We agree with appellants’ contention that they were entitled to have the jury instructed on their theory of the case. In instruction No. 7, the terms “negligence,” “contributory negligence,” and “proximate cause” were . defined correctly. Instruction No. 12 informed the jury of the duty owed by a storekeeper to his patrons:

“A storekeeper owes to its business invitees a duty to use ordinary care to make the floor of the store reasonably safe for their use, that is, to maintain the floor in süch a condition as a reasonably careful and prudent storekeeper would deem sufficient to protect them from danger while exercising ordinary care for their own safety.”

We think that the instructions as given to the jury, when read as a whole, fairly submitted the issue of contributory negligence to them.

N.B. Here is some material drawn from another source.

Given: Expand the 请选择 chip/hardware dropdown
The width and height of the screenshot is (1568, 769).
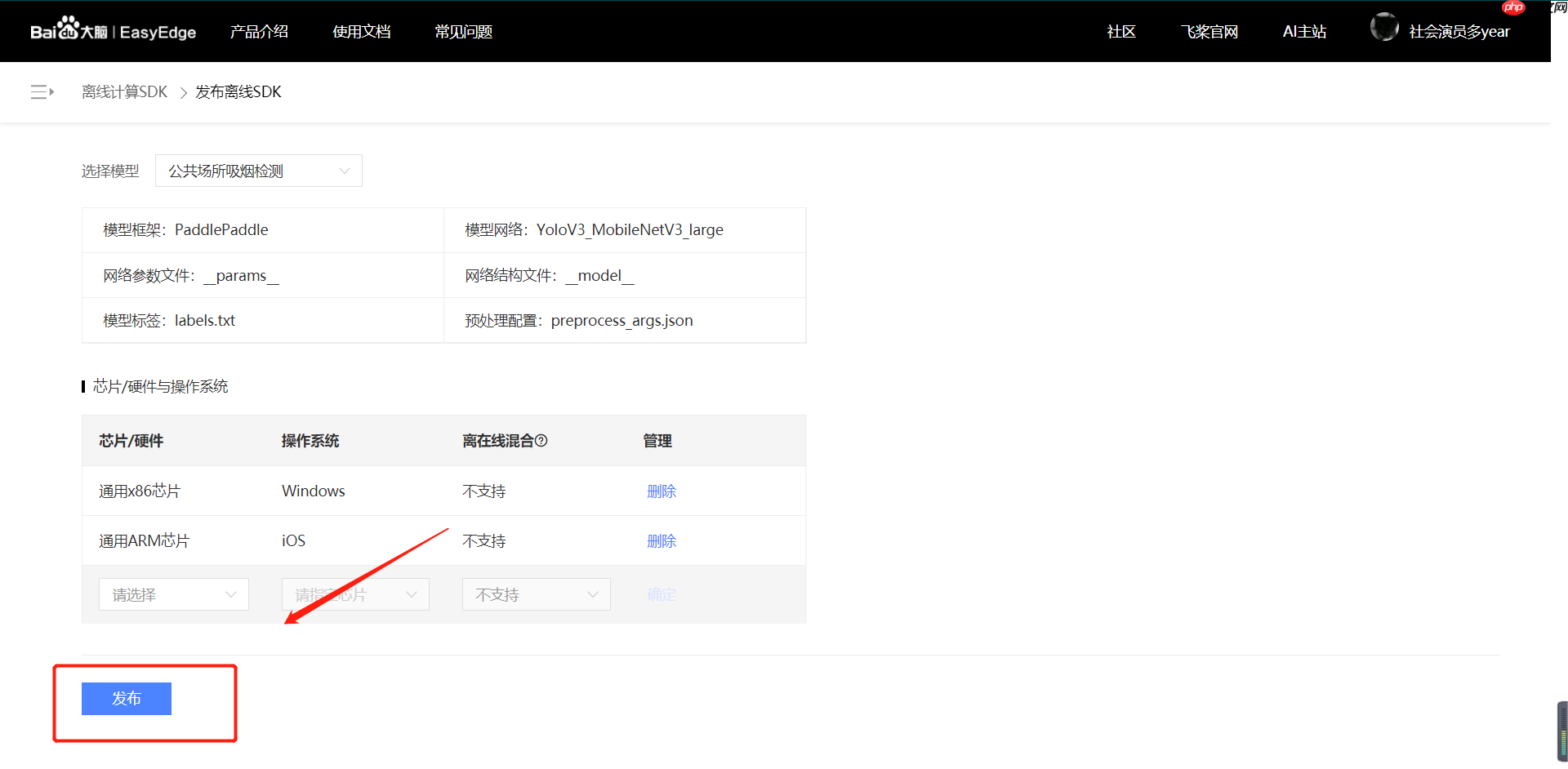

In State v. Wilson, 26 Wn. (2d) 468, 482, 174 P. (2d) 553 (1946), the late Judge Steinert, speaking for the court, pointed out that:

“It is the rule in this state that it is not error to refuse to give a requested instruction unless it is substantially correct and such as the court might give to the jury without modification or omission, since no duty rests upon the court, in the midst of a trial, to pause and of its own motion correct a requested instruction and then give it as corrected. Nollmeyer v. Tacoma R. & Power Co., 95 Wash. 595, 164 Pac. 229; State v. Woods, 163 Wash. 224, 1 P. (2d) 219.

There was no error in refusing to give the requested instruction.

We conclude that none of the points on which appellants rely in their concise statement for reversal has merit, and, *196therefore, the trial court’s judgment of dismissal must be, and hereby is, affirmed.

Finley, C. J., Weaver, Rosellini, and Ott, JJ., concur.